The future well-being of millions of older and disabled people requires a sustainable solution for social care. We can’t ignore the inter dependency between the NHS and Adult Social Care and the fact that the overwhelming demand on the NHS needs an accessible, effective social care system.
During a House of Commons (11th Jan 2017) NHS and Social Care debate there were calls for an “NHS and care convention” and a welcome for cross party talks to look at the future of long term care but still much of the 5 hour debate focused on the A& E four hour target.
Dr Sarah Wollaston MP said during the debate “We must end the silos of health and social care. We should stop thinking about money as a social care pound or a health pound, and instead think about a patient pound and a taxpayer pound, and how we get the very best from that”. But given that England has legally distinct health and social care systems, one that is free the other largely means tested it may take more than the NHS five year forward plan and STP’s as according the National Audit Office “there is no compelling evidence to show that integration in England leads to sustainable financial savings or reduced hospital activity”
There is little doubt that the 1.4 Social Care and 1.3 million NHS staff are working their fingers to the bone but missed targets and funding shortfalls usually trigger review and restructure, losing experience and expertise which often costs more than money. The LGA estimates that adult social care faces an overall £5.8 billion funding gap by 2020 and despite a new legal framework, increased Council Tax precept, the Better Care Fund, a £240m “adult social care support grant” the point seems clear, there isn't enough money.
Currently, every patient who goes to an accident and emergency department should be seen in four hours. This applies to all patients from those with life-threatening emergencies to minor ailments. With Hospitals meant to achieve the four-hour target in 95% of cases.

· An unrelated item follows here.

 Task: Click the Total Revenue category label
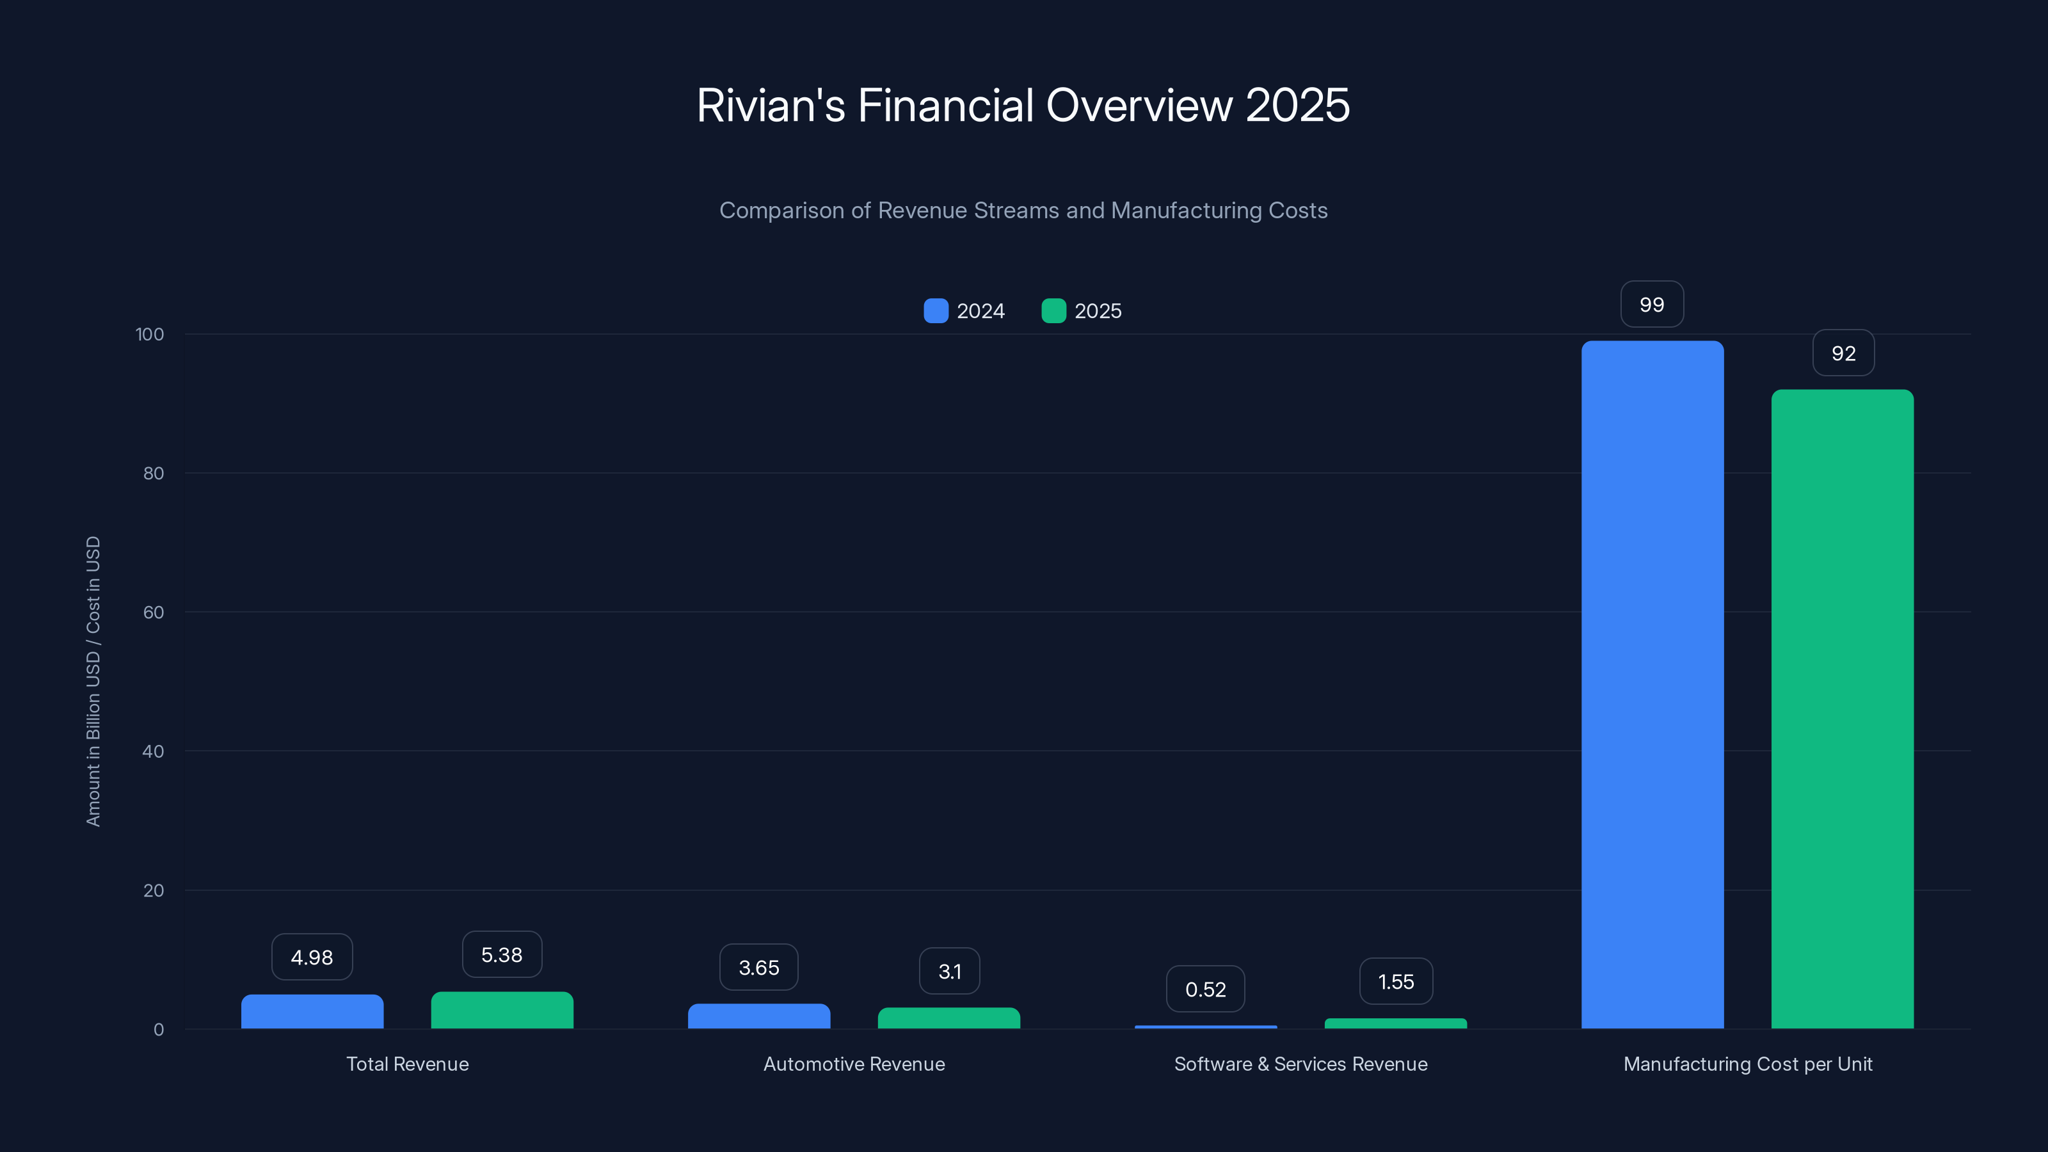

The demographic profile of patients who use A&E departments remained relatively stable compared to previous years. In 2015-16, just under 20.5 million people used A & E departments with 49.2 per cent (10.1 million) of attendances were for male patients and 49.9 per cent (10.2 million) were for female patients (an increase of 4.6 per cent from 2014-15.) Annual A& E statistics Jan 2017 official figures provide details of Accident and Emergency activity in NHS hospitals in England during 2015-16. NHS Digital
2014/15 % 2015/16 %
Total Attendances 19,556,781 100.0 20,457,805 100.0
There were 195,300 total delayed days in December 2016. 56.2% of all delays in December 2016 were attributable to the NHS, 36.0% were attributable to Social Care and the remaining 7.9% were attributable to both NHS and Social Care. The main reason for NHS delays in December 2016 was “patients awaiting further non acute NHS care”. The main reason for Social Care delays in December 2016 was “patients awaiting care package in their own home”
Dr Mark Porter, British Medical Association council chair was clear when he said "When social care isn't available, patients experience delays in moving from hospital to appropriate ongoing care settings - preventing patients being admitted at the front end in A&E,"
Missing the point
For more than 10 years, far from missing the point various articles, reports, commissions, and consultations have suggested and ultimately led to reforming social care law.
Our growing, ageing population needs care. The NHS needs Social Care to keep patients supported and out of hospital. Advice is a fundamental part of prevention as well as choosing ongoing appropriate, affordable, sustainable care and support. But although it is without question at the heart of prevention AND ongoing care and support, information and advice provision has become a menu driven, box ticking exercise. Rather than missing the point, the value of advice is being under estimated and specialist advisers under used.
Joining up the dots
The independent Commission on Improving Urgent Care for Older People recognise the importance of having a single connection within a complex system.
People who are in crisis don’t always have the time or energy to filter through fact sheets or online databases. It’s not surprising that our attention span is affected by fatigue or that interpretation of complicated information is variable (that applies to professionals as well as members of the public!)
We need ‘search and rescue’ advice services not ‘cut and paste’ ones and not because older people can't use a computer but because the care and benefits systems can be both confused and confusing.
A CQC report suggests that “older people and their families or carers did not routinely receive clear information about how their health and social care would be coordinated, in particular if there were changes in their circumstances or if there was an unplanned or emergency admission to hospital”. CQC - Building bridges, breaking barriers: Integrated care for older people
278 registered complaints and enquires about charging for care, 62% were upheld 2015/16 after investigation and highlighting inconsistent information and guidance as causes for concern according to a Local Authority ombudsman annual report
One of the challenges faced by anyone making care decisions, whether it's the person themselves, a spouse or family member is the emotional impact of a crisis situation and the added pressure to make a quick decision with little time and no previous experience of the care and benefit systems. Confusion and frustration is caused by a fragmented system with no clear pathway for personalised care advice and a missing link between regulated and unregulated financial advice. This imposes a reliance on services that are not intended to provide financial care advice and restricts access to the appropriate specialist advice needed for people to make fully informed decisions. Unsupported provision of information and advice wastes an opportunity to maximise income, delay reduced funds, promote financial capability, and ultimately save money.